In a recent article, AfriForum aptly asked why taxpayers should pay when the government isn’t fulfilling its obligations. It is a pertinent question, and more appropriate than many might think. While it is deemed normal to unquestionably pay tax in a democracy, it is not the case elsewhere. In the real world, if a contractor fails to fulfil his/her obligations, they are punished. They are either not paid or they are sued in order for the employer to regain paid funds. The state should be no different.
The government has two obligations. First, its natural obligation as a defender of its citizens and second, its respective promises. Our government fails to achieve both.
Our tax money goes to the state mainly to pay for the means to defend us from internal and external threats. Our crime rate is a good indication that the former has failed, and the fact that our military is underfunded and incompetent shows the failure of the latter. The crime rate is directly correlated with the failure of government to formulate a competent police force and an unemployment stat which could easily be remedied by a liberalised labour market. The army, while not an obviously pressing issue at the moment, is still important and a legitimate function of government. It needs more attention in terms of funding and competency.
South African politics is characterised by populists who promise a lot without ever providing any of it. Service delivery and mass protests are good indicators to show the displeasure of an electorate who feels deceived by what can only be described as lies. There is no accountability for these politicians as they continue their cushy political careers without ever having to face the unruly mobs they helped create.

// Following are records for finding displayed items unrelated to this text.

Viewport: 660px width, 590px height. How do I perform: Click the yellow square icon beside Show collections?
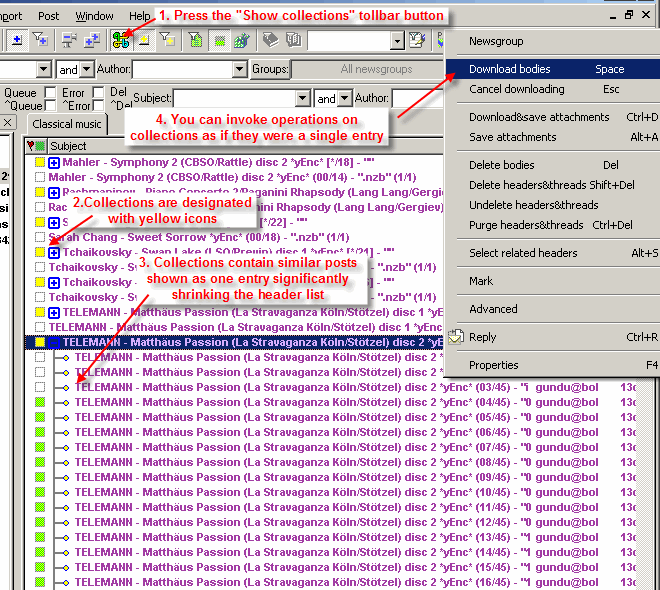tap(145, 40)
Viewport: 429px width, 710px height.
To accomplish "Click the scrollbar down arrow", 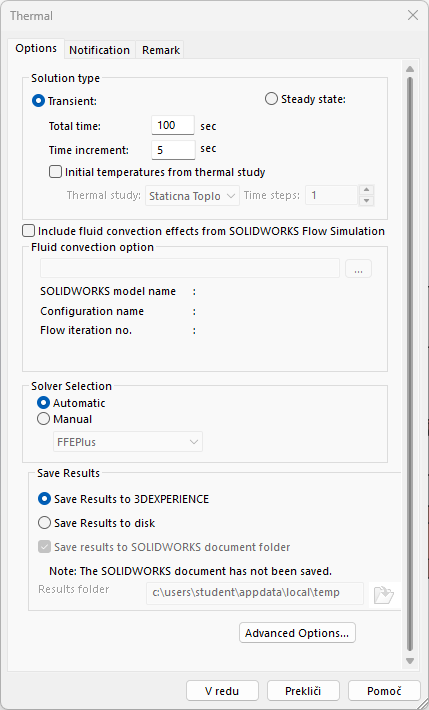I will 410,661.
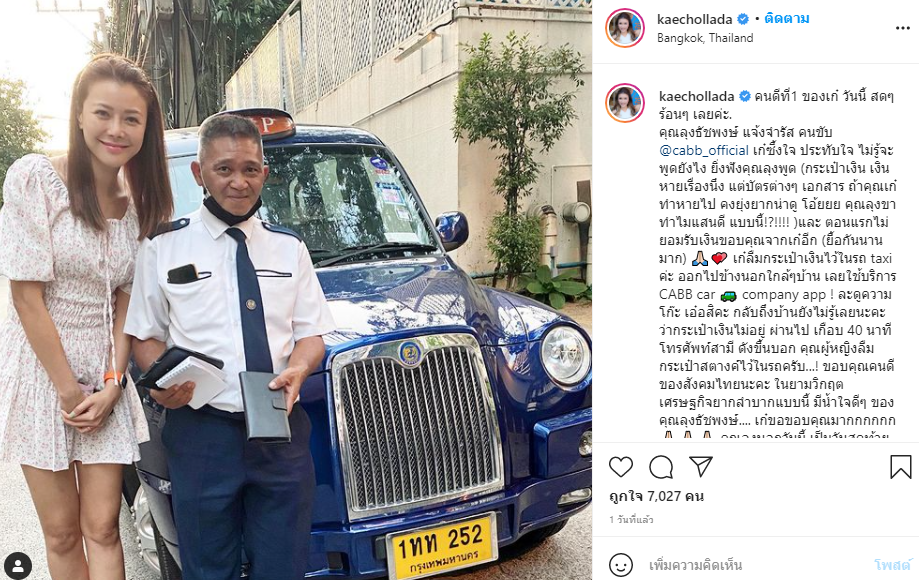
Task: Open the three-dot more options menu
Action: [902, 28]
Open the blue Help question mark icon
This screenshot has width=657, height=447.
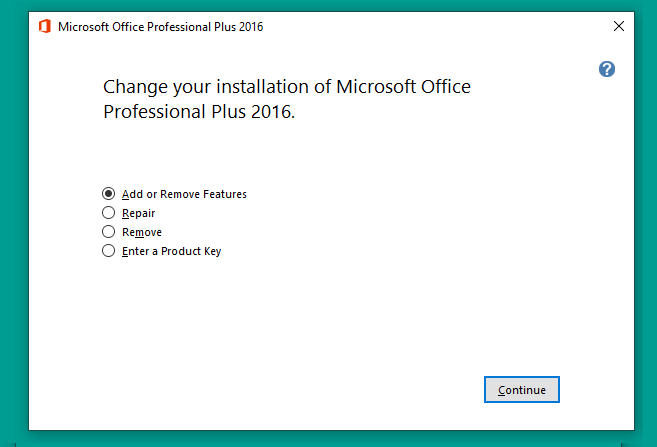point(606,69)
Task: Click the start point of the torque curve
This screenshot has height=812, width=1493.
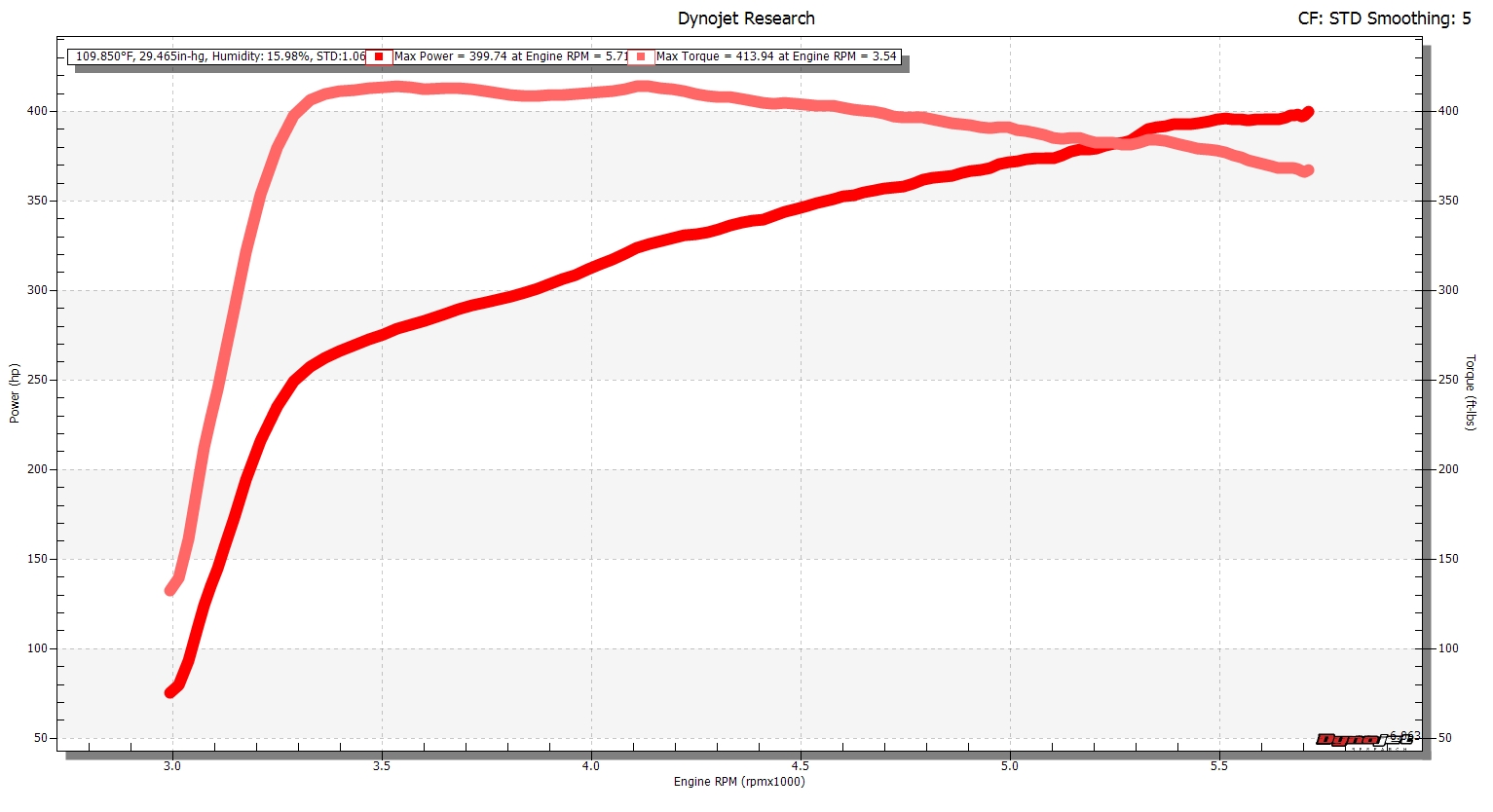Action: [170, 589]
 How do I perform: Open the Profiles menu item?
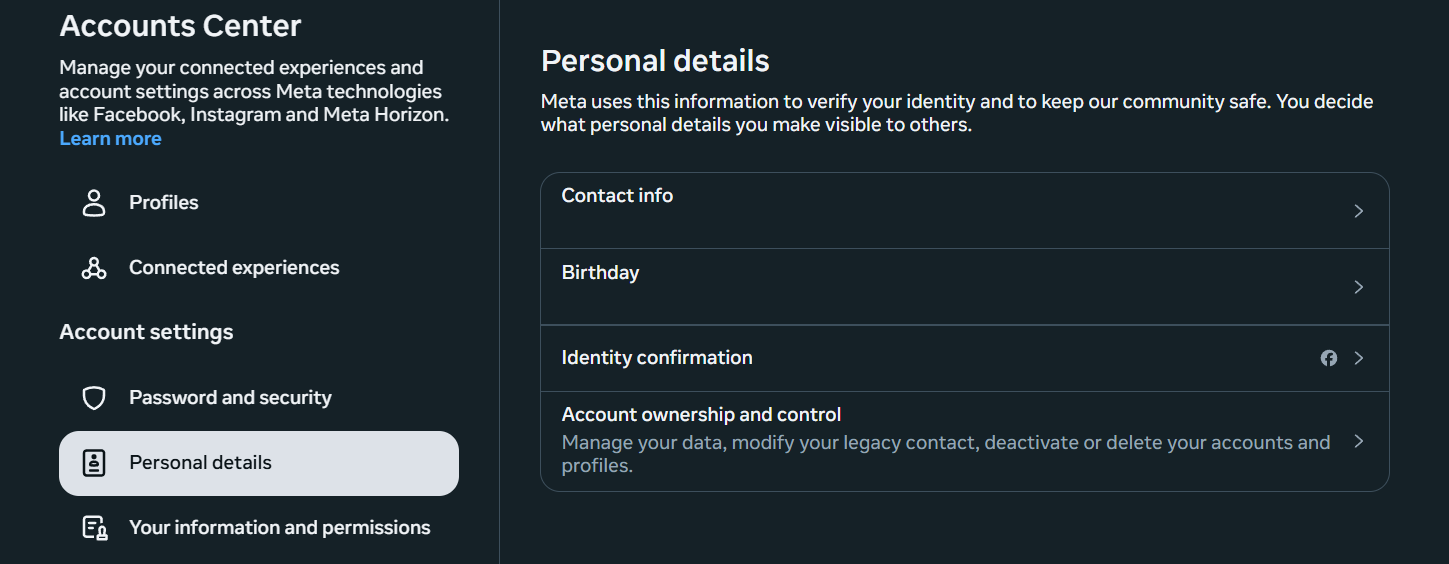click(164, 203)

John Locke argued that when a government oversteps its authority, or violates its obligations to its country, then the country is given carte blanche to oppose it. In this manner, AfriForum is perfectly correct in suggesting that we owe the South African government nothing.

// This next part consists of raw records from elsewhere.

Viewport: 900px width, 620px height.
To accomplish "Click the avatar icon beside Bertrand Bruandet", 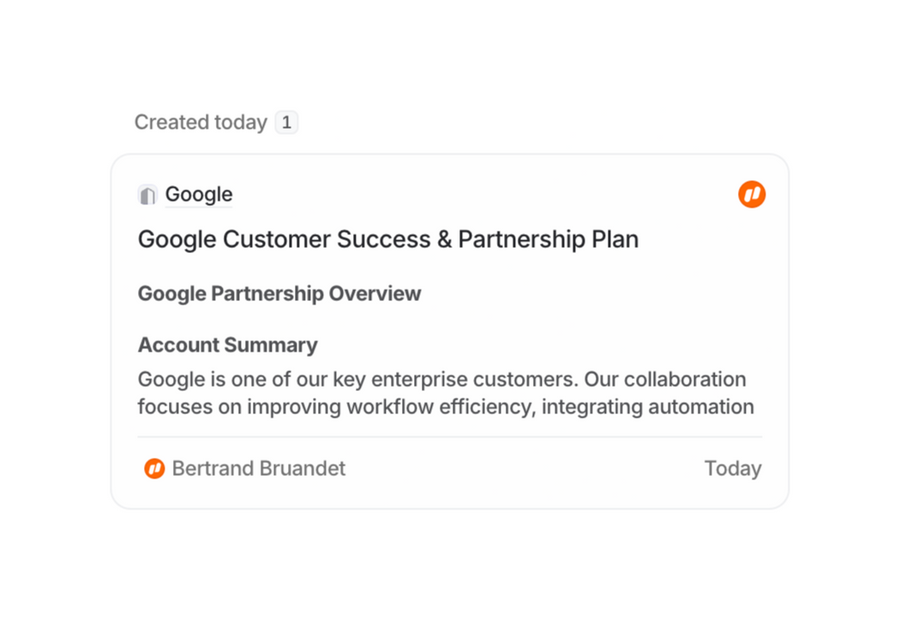I will tap(154, 468).
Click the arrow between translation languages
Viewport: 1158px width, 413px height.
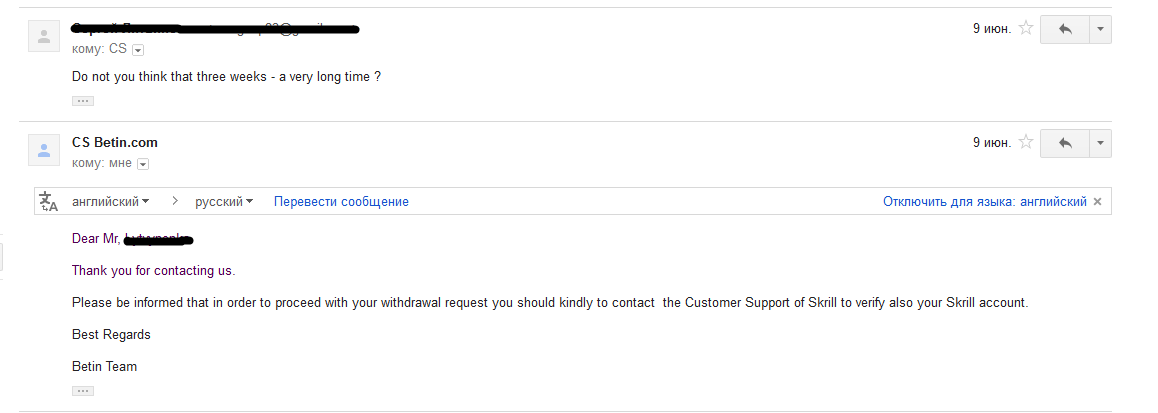[175, 201]
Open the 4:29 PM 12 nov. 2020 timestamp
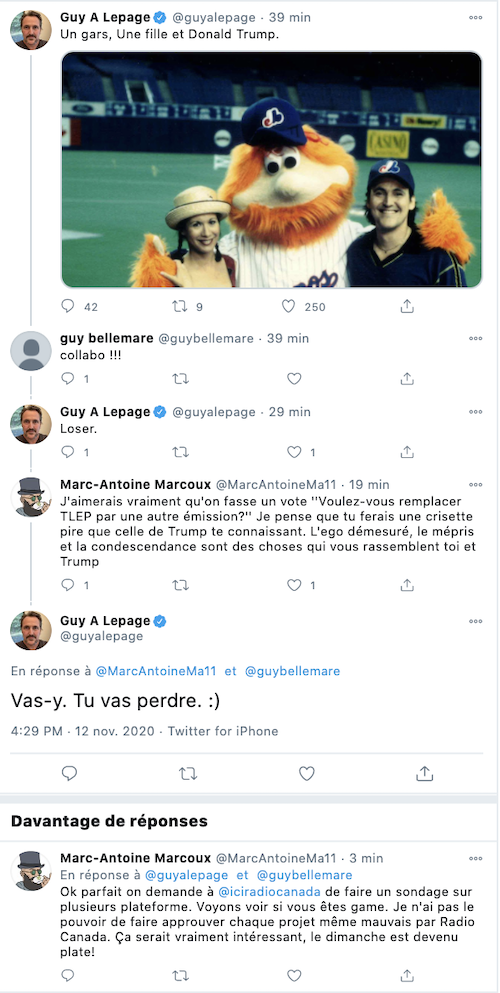Viewport: 500px width, 993px height. (x=85, y=731)
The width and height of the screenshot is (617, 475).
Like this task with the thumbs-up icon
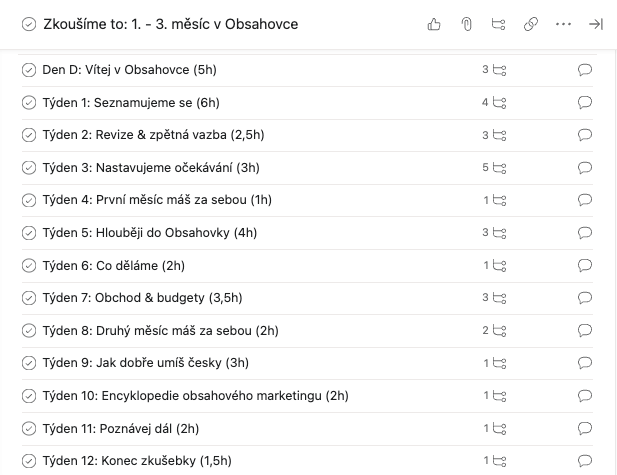434,24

It has proven time and time again that it cannot fulfil these simple obligations, with or without taxes. Effectively, a tax revolt would do little as the vast majority of South Africans receive no help from police, and have to rely on themselves or private security. In addition, most of the promises the state makes are illegitimate uses of tax money, as they go past the legitimate boundaries of government. Even if we make concessions and allow spending on these functions, we can still see that the state is failing to fulfil even these obligations, as evidenced by service delivery protests complaining due to the lack of said promises being kept.
Thus, a tax revolt is legitimate. The cashier is refusing to process our groceries. The plumber has broken the toilet. The state makes things worse without even trying to make them better. If there is any time to stick it to SARS, this is now – and if enough people do it, then the state may actually do something decent about it.